Les attitudes que nous adoptons face au mouvement peuvent varier. Si, d’un côté, nous pouvons ne pas apercevoir un mouvement, nous pouvons aussi choisir de l’ignorer. Nous pouvons nous laisser entraîner par un mouvement puis attendre avec soulagement qu’enfin il cesse. Il existe dans la physique plusieurs types de mouvement tels que les mouvements brownien, mécanique, variable ou réactif, le mouvement de la chaleur ou le mouvement invariable. Il est possible de transposer et appliquer à l’art une partie de tous ces mouvements. En fait, dans son expression classique, l’art visuel est statique et c’est l’imagination du spectateur qui y génère le mouvement.

Déjà, Maurice Merleau-Ponty dans son ouvrage « L’œil et l’esprit » évoque comment la science manipule les choses et à quel point celle-ci est sensible aux modes intellectuelles. Henri Bergson s’est penché sur une nouvelle métaphysique qui nous intéresse car il considère que la séparation cartésienne entre res extensae et res intensae n’est pas assez perspicace et empêche d’appréhender la dynamique de la matière et du mouvement. Merleau-Ponty explique au sujet de l’art visuel : « Essence et existence, imaginaire et réel, visible et invisible, la peinture brouille toutes nos catégories en déployant son univers onirique d’essences charnelles, de ressemblances efficaces, de significations muettes ».
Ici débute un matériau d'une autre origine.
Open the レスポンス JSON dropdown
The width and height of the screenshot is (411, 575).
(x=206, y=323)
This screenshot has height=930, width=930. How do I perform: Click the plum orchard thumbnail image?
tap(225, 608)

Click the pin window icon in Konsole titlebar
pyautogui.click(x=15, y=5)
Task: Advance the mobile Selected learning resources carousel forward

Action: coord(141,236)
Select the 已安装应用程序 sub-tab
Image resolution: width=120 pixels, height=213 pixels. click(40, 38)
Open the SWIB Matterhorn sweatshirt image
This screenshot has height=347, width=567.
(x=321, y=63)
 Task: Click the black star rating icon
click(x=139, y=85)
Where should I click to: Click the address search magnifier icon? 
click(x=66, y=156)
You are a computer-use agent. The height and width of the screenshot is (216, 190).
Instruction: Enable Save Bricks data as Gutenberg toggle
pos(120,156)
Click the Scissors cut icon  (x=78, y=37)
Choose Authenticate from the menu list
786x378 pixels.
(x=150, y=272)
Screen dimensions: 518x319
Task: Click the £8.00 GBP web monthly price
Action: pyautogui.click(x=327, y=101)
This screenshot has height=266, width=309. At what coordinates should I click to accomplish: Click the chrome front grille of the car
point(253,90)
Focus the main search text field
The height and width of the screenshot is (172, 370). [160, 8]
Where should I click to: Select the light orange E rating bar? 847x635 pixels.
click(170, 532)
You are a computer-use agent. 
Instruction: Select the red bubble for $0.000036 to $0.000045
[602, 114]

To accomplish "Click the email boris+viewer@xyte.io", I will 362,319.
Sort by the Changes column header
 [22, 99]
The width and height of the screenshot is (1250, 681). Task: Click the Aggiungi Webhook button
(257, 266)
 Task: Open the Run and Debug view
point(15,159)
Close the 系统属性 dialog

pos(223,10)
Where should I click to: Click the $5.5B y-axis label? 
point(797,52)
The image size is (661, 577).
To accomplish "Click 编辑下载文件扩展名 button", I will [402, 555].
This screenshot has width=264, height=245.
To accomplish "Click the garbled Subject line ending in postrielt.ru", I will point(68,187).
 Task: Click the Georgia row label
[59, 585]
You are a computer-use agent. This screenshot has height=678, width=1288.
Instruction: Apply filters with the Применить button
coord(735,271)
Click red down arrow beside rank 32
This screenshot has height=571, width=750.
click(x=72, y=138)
Dans l’exposition internationale « Entrée en mouvement », trois artistes lettons Ansis Rozentāls, Reinis Bērziņš et Jānis Noviks et un artiste français Silvère Jarrosson invitent le public, par des moyens d’expression visuels, à entrer en mouvement. C’est notre esprit qui anime ce mouvement – qu’il soit constant ou non – de manière directe ou indirecte par l’intermédiaire de notre vision. Les œuvres que les artistes ont créées pour cette exposition ont pour objectif de faire participer le public au mouvement. Ainsi, le zootrope, objet habituellement mobile, est présenté dans l’exposition comme quelque chose de statique et seul le spectateur peut lui donner de la mobilité. Indépendamment de l’interaction spectateur/œuvre, la peinture génère elle-même les directions de son mouvement. Par contre, l’eau et l’air, dans leurs expressions métaphysiques, sont en eux-mêmes autonomes. A contrario, il est possible de connaître la décharge et la destruction d’un son et d’une forme dans un espace donné grâce à un mouvement kinétique, en créant entretemps un récit rétrospectif. L’observation visuelle des catégories physiques variables est possible par l’intermédiaire de la perception des sons dans l’environnement qui prend lui-même la forme d’un mouvement suite à cette visualisation.

Donc, l’entrée en mouvement est construite et déconstruite, au sens propre de ces mots, avec l’aide de l’art, permettant ainsi de manipuler le sens des oeuvres, en révélant leur concept et leur structure. Toutefois, cela ne permet pas aux spectateurs de connaître pleinement leur essence artistique mais seulement de devenir une partie du mouvement présent dans ces oeuvres. Si ce dernier est perçu par notre vision, c’est par notre cerveau et notre esprit que nous pouvons le comprendre. Cette perception nous permet de prendre conscience que toute théorie sur l’art visuel et son expression sont métaphysiques.